Margaret Atwood, |
The Robber Bride
(Talese, 1993; Bantam,
1995; Anchor, 1998)
The story of The Robber Bride is told through the eyes of three women -- not really friends, in some senses of the word, but united by a long-time bond and a common loathing. The eponymous star of the book, Zenia, doesn't actually appear much in the story except through flashbacks; in fact, when the book begins, she is five years dead. Or so Tony, Charis and Roz believe.
The three women met in college, but their lives have since gone in very different directions. Tony is a professor of history -- or, more specifically, war. She is married, though childless, and her husband is somewhat fragile of spirit. Tony is solid, logical and often dispassionate. Charis is earthier, wrapped in new-age philosophies. She is unsure how to deal with her college-age daughter, and she still wonders what happened to her long-vanished husband, a Vietnam draft-dodger from the States. Roz is a typical mother of three (one post-college son and twin high school-aged daughters) and a wealthy businesswoman, president of her own diverse company.

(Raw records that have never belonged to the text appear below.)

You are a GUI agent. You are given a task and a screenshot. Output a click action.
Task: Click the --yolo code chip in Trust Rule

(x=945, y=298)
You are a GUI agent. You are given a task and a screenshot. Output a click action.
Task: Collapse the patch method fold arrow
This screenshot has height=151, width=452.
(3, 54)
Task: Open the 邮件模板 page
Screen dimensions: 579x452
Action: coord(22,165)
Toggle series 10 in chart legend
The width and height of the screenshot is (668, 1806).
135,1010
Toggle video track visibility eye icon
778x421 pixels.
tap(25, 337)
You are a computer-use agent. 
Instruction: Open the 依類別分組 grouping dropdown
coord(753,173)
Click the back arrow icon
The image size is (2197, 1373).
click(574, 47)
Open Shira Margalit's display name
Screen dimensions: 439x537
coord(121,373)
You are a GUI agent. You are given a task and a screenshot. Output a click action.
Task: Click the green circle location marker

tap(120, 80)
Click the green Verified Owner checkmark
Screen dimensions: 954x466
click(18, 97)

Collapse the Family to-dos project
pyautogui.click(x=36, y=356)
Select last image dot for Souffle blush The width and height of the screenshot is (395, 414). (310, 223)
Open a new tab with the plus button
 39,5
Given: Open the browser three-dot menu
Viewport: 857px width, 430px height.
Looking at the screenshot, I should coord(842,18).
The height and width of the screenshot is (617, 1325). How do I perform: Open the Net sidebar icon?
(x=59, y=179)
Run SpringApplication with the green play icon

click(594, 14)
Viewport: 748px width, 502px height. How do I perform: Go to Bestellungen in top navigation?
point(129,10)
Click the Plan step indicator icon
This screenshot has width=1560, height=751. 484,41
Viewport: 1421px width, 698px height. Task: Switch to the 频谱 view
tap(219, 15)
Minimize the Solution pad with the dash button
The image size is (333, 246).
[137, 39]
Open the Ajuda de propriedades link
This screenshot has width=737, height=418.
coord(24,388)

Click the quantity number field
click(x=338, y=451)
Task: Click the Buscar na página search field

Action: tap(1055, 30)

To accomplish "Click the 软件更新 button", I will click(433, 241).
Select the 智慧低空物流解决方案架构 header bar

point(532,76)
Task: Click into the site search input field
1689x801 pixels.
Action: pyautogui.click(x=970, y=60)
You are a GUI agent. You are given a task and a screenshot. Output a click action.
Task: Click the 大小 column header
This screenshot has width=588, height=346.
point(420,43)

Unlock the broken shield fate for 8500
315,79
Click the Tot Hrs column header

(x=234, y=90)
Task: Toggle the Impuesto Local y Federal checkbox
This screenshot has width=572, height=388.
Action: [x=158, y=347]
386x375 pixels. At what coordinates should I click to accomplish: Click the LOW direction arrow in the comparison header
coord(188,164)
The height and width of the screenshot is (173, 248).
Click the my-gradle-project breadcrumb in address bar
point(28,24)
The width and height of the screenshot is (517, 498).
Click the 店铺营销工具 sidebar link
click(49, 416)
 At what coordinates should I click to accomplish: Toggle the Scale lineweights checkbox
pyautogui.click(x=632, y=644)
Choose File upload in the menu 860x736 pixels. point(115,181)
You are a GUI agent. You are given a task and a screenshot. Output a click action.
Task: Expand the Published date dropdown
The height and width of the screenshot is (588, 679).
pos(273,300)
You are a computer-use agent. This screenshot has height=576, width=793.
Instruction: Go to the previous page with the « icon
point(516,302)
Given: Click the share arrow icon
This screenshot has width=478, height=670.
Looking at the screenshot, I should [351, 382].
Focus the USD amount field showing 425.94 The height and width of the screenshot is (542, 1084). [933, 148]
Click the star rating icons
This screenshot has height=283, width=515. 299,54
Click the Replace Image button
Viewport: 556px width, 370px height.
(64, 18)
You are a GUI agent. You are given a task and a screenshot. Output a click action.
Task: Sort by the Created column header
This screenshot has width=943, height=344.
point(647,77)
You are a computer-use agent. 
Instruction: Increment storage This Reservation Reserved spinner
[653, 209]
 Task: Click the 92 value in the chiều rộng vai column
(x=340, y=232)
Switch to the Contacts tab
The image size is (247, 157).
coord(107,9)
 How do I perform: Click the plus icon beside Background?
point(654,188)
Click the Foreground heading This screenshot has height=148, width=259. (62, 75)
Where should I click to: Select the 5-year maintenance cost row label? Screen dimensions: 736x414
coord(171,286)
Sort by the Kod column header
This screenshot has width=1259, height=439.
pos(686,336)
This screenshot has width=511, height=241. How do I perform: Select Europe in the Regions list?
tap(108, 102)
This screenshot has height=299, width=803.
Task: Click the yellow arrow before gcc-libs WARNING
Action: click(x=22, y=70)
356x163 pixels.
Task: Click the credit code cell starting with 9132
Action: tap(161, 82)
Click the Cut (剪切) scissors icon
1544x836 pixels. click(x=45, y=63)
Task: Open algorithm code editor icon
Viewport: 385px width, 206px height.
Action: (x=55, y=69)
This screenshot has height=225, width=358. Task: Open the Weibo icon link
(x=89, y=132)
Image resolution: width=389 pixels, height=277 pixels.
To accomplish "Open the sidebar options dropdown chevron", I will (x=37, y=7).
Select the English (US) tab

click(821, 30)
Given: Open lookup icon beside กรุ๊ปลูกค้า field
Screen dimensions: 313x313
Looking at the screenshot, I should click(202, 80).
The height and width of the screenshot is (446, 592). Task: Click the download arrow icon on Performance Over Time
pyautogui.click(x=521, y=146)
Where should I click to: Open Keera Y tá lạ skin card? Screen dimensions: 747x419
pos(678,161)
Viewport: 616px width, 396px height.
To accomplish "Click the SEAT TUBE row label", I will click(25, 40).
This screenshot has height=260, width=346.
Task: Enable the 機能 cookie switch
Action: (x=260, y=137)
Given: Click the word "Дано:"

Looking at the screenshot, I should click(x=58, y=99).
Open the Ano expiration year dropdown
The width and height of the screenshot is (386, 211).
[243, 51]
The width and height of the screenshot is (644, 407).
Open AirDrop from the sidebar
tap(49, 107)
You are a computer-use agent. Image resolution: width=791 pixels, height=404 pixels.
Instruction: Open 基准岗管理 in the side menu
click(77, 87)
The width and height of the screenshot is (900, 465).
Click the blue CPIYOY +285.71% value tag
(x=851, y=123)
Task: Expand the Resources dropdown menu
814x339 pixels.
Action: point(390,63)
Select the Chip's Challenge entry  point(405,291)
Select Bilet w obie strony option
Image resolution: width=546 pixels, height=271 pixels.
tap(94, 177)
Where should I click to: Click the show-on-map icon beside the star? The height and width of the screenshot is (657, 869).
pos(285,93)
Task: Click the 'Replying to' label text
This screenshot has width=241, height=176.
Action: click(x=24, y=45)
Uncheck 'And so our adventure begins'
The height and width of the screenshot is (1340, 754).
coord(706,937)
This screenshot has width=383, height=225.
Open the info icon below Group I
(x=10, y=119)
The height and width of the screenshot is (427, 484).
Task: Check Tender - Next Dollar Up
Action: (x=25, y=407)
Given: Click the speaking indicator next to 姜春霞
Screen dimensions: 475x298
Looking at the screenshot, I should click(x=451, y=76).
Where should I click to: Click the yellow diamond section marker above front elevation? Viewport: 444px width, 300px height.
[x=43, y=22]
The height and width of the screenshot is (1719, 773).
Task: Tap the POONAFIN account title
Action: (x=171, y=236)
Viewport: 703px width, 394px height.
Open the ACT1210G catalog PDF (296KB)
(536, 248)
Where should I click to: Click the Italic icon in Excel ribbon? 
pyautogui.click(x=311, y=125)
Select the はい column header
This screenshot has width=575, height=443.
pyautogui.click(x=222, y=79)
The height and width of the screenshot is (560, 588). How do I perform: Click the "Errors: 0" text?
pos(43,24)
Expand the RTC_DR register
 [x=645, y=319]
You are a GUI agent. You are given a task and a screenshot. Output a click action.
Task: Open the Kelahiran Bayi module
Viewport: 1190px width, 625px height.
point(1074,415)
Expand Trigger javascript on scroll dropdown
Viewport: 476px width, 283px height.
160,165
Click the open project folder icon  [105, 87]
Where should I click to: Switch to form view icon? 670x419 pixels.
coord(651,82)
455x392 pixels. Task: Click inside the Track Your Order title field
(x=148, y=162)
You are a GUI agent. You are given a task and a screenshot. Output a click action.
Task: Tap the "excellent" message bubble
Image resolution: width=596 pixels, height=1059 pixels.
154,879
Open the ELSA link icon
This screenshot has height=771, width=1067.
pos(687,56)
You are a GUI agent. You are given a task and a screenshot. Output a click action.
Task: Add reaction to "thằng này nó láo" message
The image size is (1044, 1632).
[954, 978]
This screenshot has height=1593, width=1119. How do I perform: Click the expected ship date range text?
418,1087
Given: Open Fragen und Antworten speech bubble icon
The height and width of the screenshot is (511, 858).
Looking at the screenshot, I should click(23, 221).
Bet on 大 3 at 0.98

Zenia is the woman who wrecked their lives, one at a time and years apart. With a multiple-choice past and an enigmatic present, Zenia has facades upon facades, schemes upon conceits, and she befriends people with ease before corrupting the best parts of their lives -- perhaps for no other reason than she can.
Margaret Atwood takes you deep inside each woman's skin -- except, of course, Zenia, who must remain a mystery -- peeling away layers of their lives and examining in white-knuckled detail the events, experiences and tragedies that shaped them. Each woman's narrative seems sufficient foundation for a book even without Zenia's intrusion; combined, The Robber Bride is a tapestry of carefully woven strands, seen individually and successively through each woman's perspective. The flow of flashbacks within flashbacks is effectively rendered, never confusing.
It is interesting to conjecture the different lives these women might lead if Zenia had not targeted their vulnerable places. Perhaps better, perhaps worse -- but far less interesting -- The Robber Bride is a triumphant look at the core of three women and the multifaceted surface of the one who defined them.